「せっかく花が咲いたのに、実がいびつになってしまった…」
4月に入ってイチゴの花が咲きはじめると、こんな悩みを抱える方がぐっと増えます。小さくてゆがんだ実、なかなか大きくならない実、そもそも実がつかない花。どれも「どうして?」と不安になりますよね。
私は埼玉県吉見町でいちごの農園を営んでいます。毎年この季節になると、訪れてくださるお客様や読者のみなさんから「奇形果になってしまった」「実がならない」というご相談をたくさんいただきます。
実は4月の奇形果や結実不良には、ほぼ共通した「3つの原因」があります。原因がわかれば対策はシンプルです。この記事では、プロ農家の視点から原因と今日からできる解決策をわかりやすくお伝えします。
4月のいちごに奇形果が出やすい、本当の理由
まず大切なことをお伝えします。4月に奇形果が出るのは、あなたの育て方が悪かったわけではありません。
奇形果の多くは「受粉の不完全さ」が原因です。いちごの実は、花の中心にある「めしべ」がひとつひとつ受粉することで大きくなります。このめしべの受粉が均一でないと、実がいびつになってしまうのです。
「奇形果は受粉失敗のサイン」と覚えておいてください。
4月の初旬はまだ気温が低く、ミツバチなどの受粉を助けてくれる虫が少ない時期です。プランター栽培ではとくに虫が来にくい環境になっています。私の農園でも、4月の第1週に咲いた花は奇形果になりやすく、気温が安定してくる4月下旬からは品質がぐっとよくなります。これは毎年のことなので、「4月前半は要注意」と管理スケジュールに組み込んでいます。
奇形果・結実不良の3大原因
原因①:人工授粉が不十分
いちごの花は開花から2〜3日以内に受粉しないと、実になりません。しかも、1回だけでは足りません。
私が農園でやっているのは「開花当日から3日間、毎日人工授粉する」方法です。やわらかい筆や綿棒を使って、花の中心をくるくるとやさしくなでます。花全体のめしべに満遍なくふれることが大切です。
「1回の受粉では、形のいいいちごは作れない」というのが農家の常識です。
よくある失敗は「開花当日だけ受粉して終わり」にしてしまうことです。開花翌日・翌々日も忘れずに行いましょう。天気の悪い日や気温の低い日は、とくに念入りに行うと効果的です。
原因②:気温が低すぎる
いちごの受粉がうまくいくのは、気温が15〜25℃のときです。これより低い日が続くと、花粉の活性が下がり、受粉しにくくなります。
4月の上旬は、最低気温が5℃前後になる日もあります。こういった日に咲いた花は受粉が成功しにくく、奇形果になりやすいのです。

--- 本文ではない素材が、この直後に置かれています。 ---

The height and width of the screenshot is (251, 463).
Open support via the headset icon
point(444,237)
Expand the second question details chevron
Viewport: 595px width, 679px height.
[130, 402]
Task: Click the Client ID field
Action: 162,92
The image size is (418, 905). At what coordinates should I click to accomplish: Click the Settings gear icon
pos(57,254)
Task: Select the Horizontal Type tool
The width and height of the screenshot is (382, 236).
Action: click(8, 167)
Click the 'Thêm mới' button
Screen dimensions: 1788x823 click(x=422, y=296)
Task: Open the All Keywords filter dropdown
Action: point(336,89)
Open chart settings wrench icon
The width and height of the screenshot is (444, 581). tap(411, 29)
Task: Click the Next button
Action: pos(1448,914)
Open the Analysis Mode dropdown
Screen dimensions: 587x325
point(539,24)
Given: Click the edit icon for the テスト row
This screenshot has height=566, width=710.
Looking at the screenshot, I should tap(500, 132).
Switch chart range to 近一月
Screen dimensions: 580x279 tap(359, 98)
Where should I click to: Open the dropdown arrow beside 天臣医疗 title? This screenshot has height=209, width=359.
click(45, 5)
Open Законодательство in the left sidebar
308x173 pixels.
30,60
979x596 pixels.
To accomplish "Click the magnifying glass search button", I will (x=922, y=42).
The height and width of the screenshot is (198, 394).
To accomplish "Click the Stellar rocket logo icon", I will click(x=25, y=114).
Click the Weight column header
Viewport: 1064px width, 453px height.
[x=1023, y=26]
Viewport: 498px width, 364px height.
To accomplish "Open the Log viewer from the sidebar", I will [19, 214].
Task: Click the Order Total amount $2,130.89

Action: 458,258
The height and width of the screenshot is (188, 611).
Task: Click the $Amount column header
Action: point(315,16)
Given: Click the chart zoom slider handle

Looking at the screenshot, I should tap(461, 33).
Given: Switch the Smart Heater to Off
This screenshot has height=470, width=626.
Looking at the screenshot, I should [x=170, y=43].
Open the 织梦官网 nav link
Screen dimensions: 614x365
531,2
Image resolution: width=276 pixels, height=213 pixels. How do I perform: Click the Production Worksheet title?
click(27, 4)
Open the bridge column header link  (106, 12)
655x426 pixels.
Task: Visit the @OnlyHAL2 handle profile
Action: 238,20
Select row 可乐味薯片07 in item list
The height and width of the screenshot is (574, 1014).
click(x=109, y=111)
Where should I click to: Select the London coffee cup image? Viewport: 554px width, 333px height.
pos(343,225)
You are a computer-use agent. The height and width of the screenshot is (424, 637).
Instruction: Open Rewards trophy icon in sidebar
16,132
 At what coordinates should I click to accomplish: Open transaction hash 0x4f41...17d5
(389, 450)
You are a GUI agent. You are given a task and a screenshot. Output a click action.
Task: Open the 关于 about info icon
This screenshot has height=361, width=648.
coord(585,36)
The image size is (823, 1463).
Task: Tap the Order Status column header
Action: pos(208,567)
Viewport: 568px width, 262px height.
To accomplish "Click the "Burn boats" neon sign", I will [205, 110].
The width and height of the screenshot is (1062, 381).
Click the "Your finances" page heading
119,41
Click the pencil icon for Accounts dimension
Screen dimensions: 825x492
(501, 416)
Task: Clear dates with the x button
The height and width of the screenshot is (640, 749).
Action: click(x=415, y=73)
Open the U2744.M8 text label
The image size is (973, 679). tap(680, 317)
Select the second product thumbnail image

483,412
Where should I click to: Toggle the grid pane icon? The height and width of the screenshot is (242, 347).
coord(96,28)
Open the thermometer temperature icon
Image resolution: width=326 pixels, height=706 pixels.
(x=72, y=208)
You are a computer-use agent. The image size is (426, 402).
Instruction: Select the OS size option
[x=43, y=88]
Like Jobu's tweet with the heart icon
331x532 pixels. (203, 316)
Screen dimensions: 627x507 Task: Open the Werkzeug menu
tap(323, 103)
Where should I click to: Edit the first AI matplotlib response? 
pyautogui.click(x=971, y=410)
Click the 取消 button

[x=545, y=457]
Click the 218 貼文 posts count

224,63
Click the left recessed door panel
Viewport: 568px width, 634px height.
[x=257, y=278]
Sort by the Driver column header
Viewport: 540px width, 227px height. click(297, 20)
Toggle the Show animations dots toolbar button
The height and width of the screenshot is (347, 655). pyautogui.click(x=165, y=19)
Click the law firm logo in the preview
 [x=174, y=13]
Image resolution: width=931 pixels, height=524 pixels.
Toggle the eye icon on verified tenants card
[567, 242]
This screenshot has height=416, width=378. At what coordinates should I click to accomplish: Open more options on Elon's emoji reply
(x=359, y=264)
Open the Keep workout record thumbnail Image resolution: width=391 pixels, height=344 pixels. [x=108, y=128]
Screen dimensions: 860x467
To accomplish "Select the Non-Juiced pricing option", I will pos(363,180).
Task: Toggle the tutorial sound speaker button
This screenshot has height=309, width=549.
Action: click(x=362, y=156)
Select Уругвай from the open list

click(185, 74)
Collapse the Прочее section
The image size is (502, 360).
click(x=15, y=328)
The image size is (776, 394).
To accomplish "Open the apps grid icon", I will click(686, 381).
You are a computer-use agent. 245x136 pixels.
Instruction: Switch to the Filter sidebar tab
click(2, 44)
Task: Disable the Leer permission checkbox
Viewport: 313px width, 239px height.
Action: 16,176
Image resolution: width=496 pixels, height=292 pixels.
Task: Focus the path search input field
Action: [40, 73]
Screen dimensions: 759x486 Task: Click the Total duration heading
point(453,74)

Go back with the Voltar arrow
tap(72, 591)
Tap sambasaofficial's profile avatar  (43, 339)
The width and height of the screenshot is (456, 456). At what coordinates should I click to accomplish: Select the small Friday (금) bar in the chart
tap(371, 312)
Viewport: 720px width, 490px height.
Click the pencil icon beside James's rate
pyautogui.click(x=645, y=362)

「寒い日に咲いた花ほど、丁寧な人工授粉が必要」というのが経験則です。
対策としては、気温が低い日はプランターを日当たりのよい場所に移動させたり、夜間は軒下やベランダの内側に避難させたりすると効果的です。地植えの場合は、不織布でトンネル掛けするのもいい方法です。
原因③:肥料の与えすぎ(窒素過多)
「しっかり育てたい」と肥料を多めに与えていませんか?じつはこれが結実不良の原因になることがあります。
窒素が多すぎると、葉や茎ばかりがどんどん育ち(これを「過繁茂」といいます)、肝心の花や実がつきにくくなります。葉が大きく濃い緑色で、なんとなく元気に見えるのに実がならない、という場合はこれが疑われます。
「葉が元気なのに実がない、は肥料の与えすぎサインです」。
4月以降は追肥を控えめにするか、完全にやめることをおすすめします。私の農園では3月末を最後の追肥のタイミングにしています。もし肥料を与えるなら、窒素を減らしてリン酸・カリウム主体のものに切り替えましょう。
今日からできる具体的なアクション
✅ 今週中にやること3つ
- 開花している花を確認し、今日から毎日人工授粉を行う(朝10〜14時が最適)
- プランターを一番日当たりのよい場所に移動する
- 4月以降の追肥をストップする(または量を半分以下に減らす)
人工授粉の正しいやり方
筆か綿棒を使って、花の中心(黄色い部分)をやさしくくるくると回します。力を入れなくて大丈夫です。1つの花に10〜15秒かけてゆっくりなでるイメージです。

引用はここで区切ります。